#### GIVEN PROBLEM
Pick out each line below that contains the word "pixels", with case counting, and copy those lines.

Entries on target coordinates:
• • • •
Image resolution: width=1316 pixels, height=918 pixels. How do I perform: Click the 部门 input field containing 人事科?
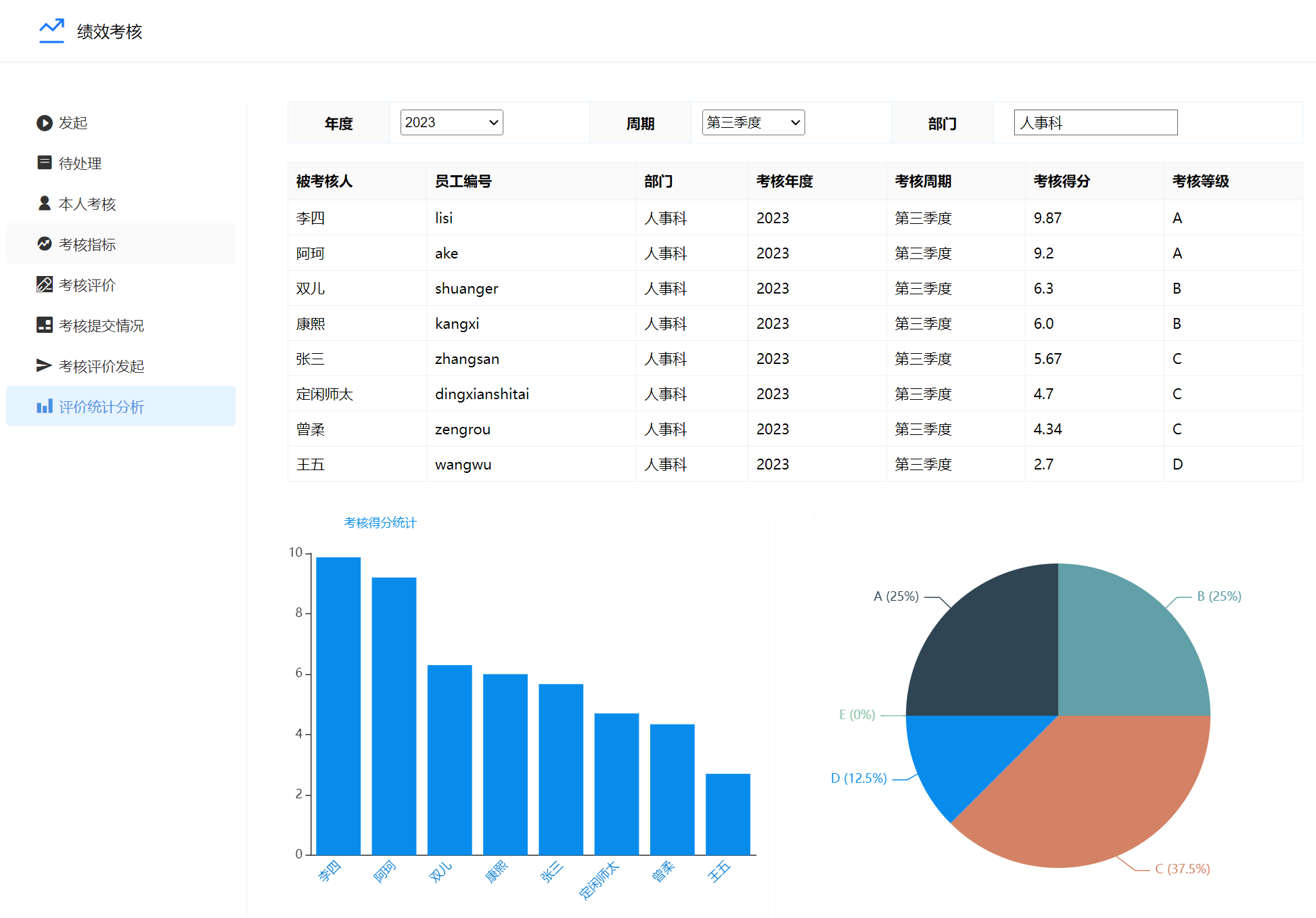pyautogui.click(x=1095, y=122)
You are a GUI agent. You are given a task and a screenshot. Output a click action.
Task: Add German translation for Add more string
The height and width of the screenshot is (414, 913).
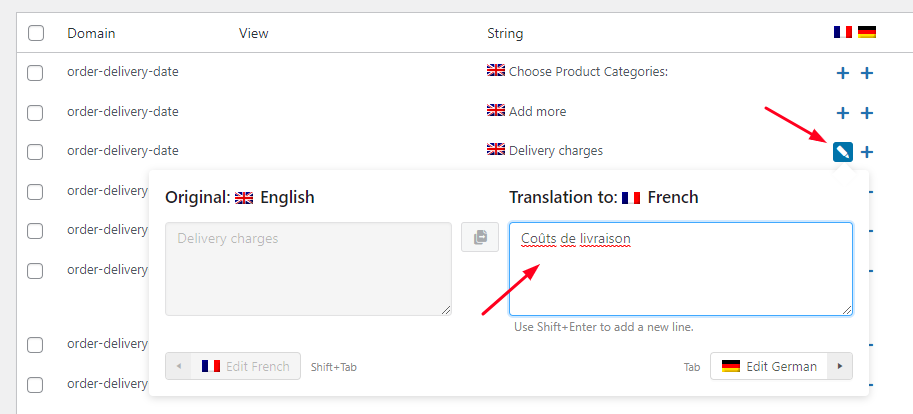click(867, 113)
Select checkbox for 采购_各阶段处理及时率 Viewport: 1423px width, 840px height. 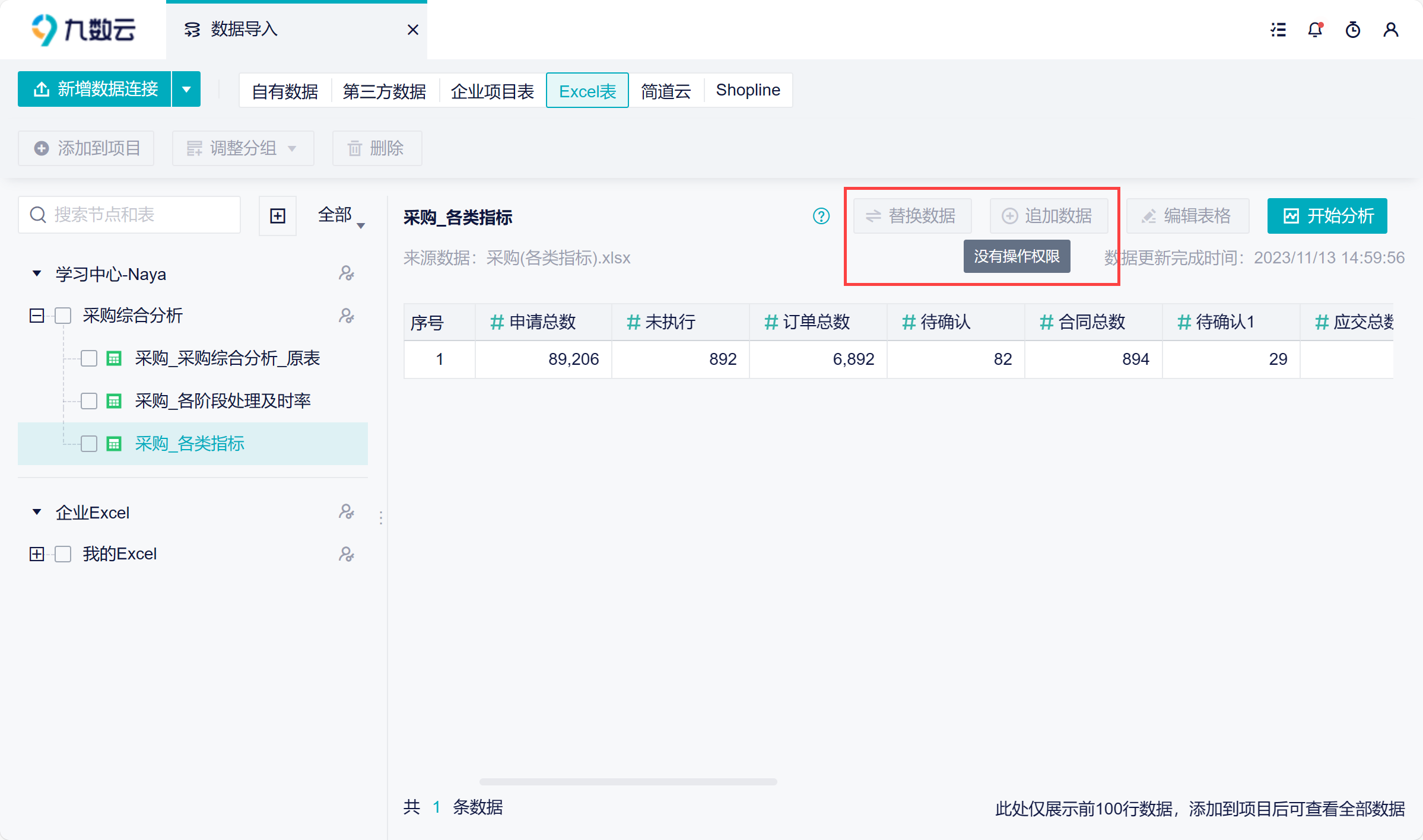(89, 401)
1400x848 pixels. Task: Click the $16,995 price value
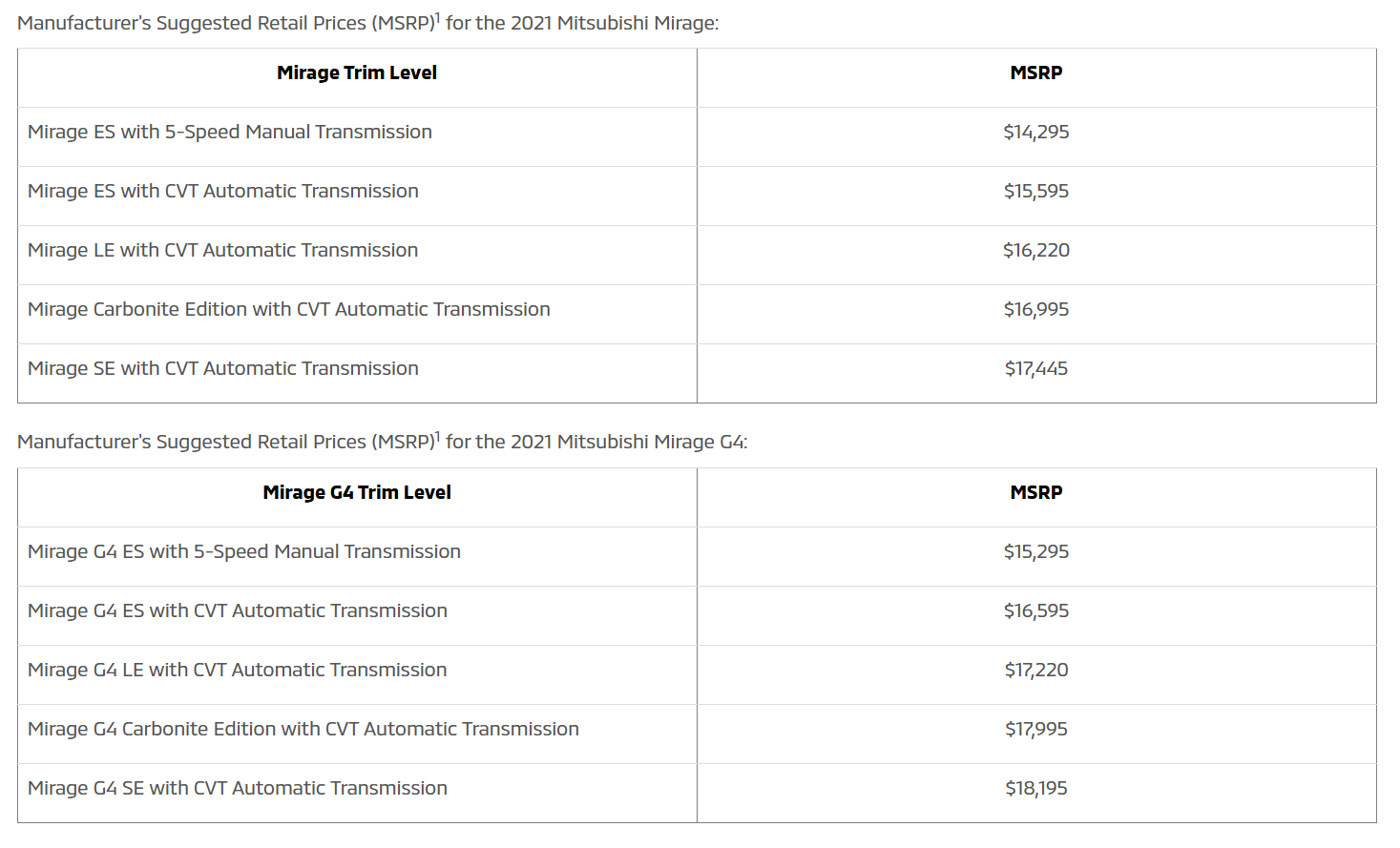click(x=1036, y=310)
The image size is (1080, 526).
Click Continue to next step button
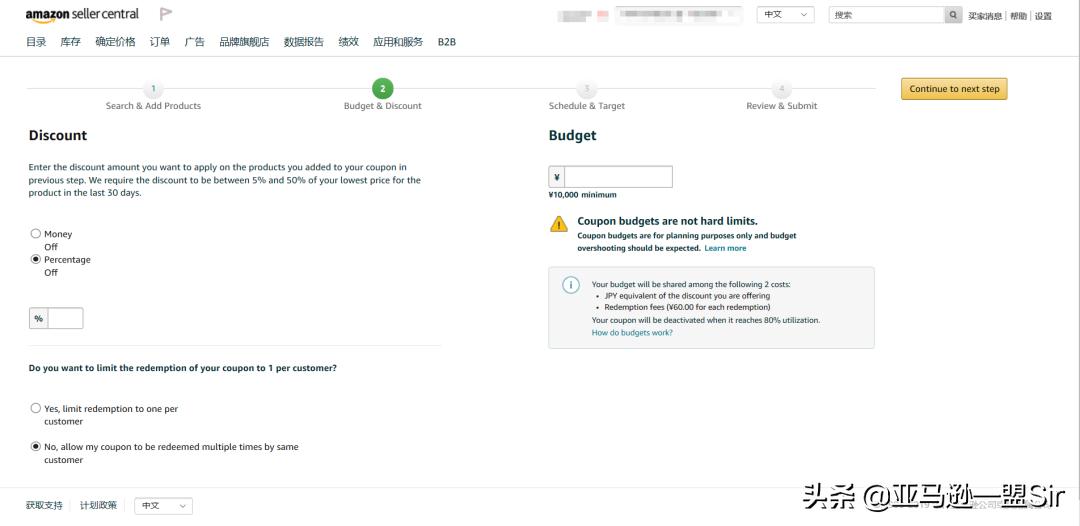(954, 89)
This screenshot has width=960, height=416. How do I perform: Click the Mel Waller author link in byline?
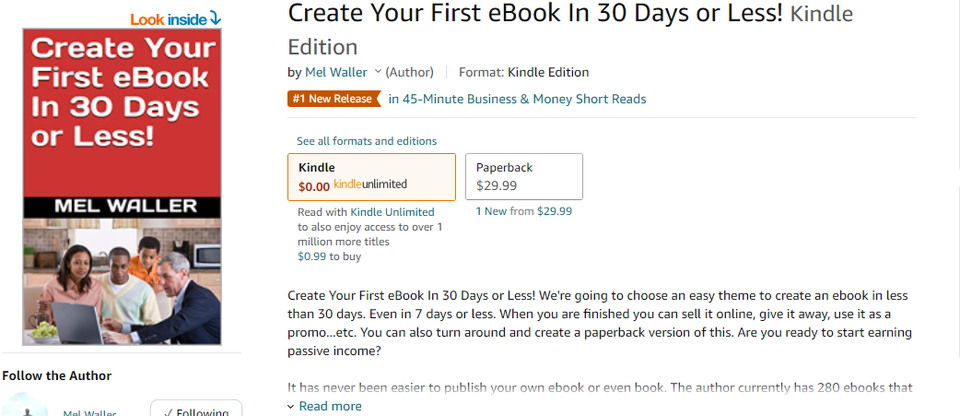click(x=337, y=72)
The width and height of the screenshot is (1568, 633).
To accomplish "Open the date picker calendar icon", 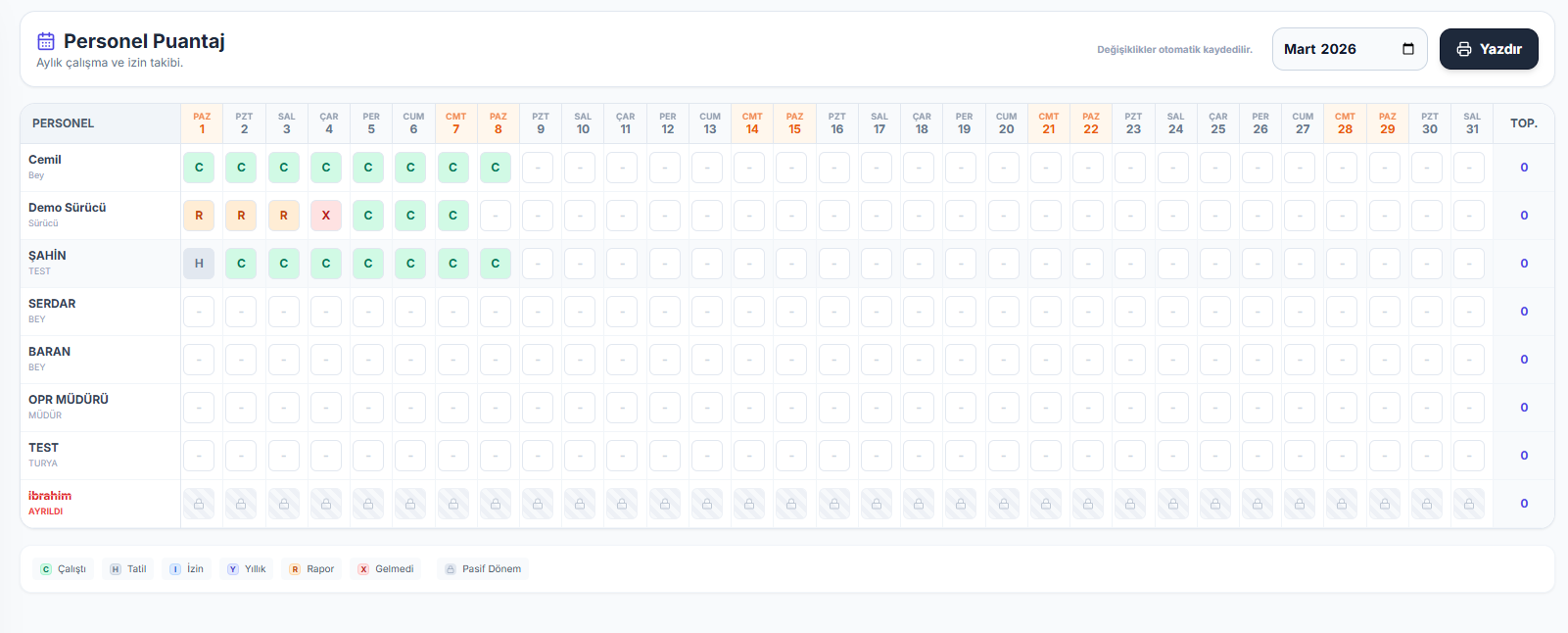I will click(1408, 49).
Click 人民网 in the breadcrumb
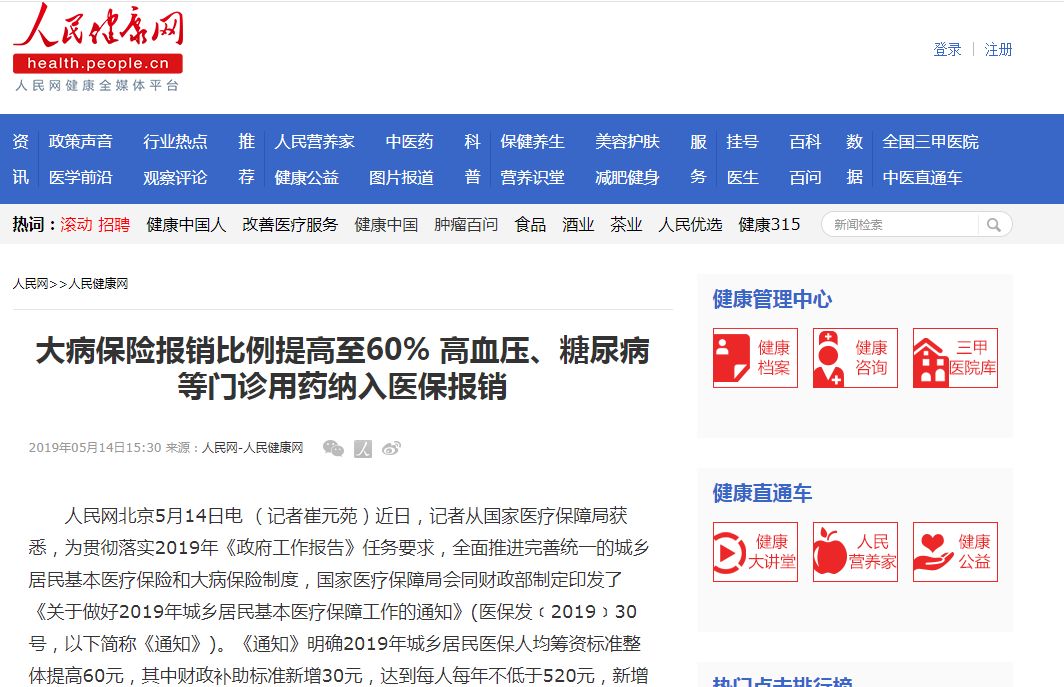 [30, 284]
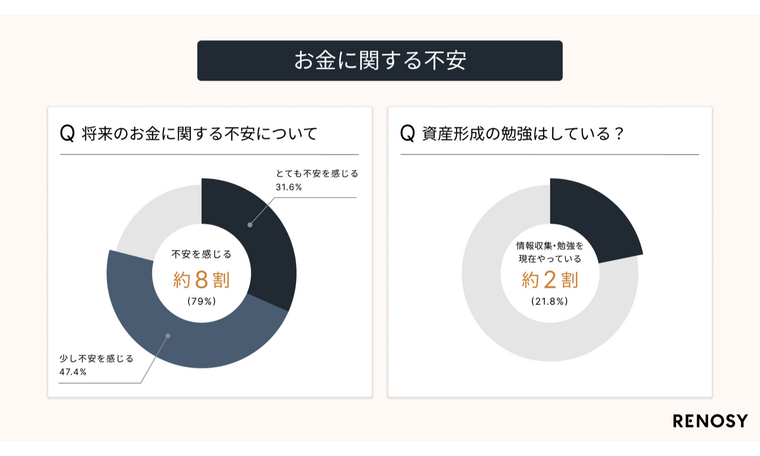Click the Q icon on left panel
This screenshot has width=760, height=456.
67,134
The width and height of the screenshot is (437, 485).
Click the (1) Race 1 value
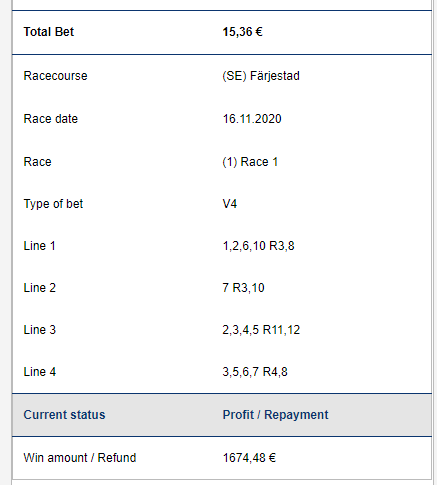[x=250, y=162]
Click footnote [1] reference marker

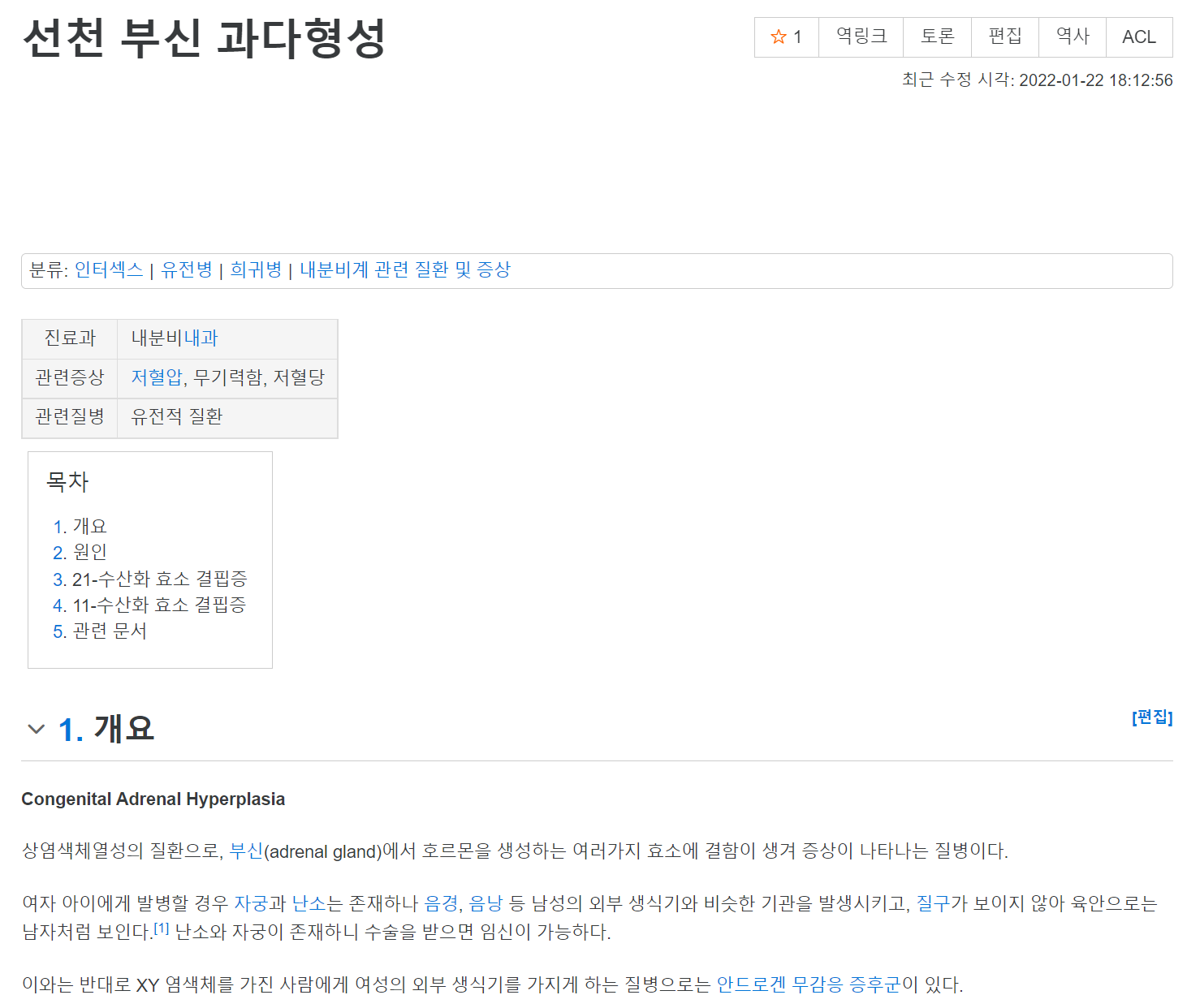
• • • •
#### CORRECT RESULT
Image resolution: width=1316 pixels, height=918 pixels. How do I perform: Click the 部门 input field containing 人事科?
1400x848 pixels. Task: Click the $16,995 price value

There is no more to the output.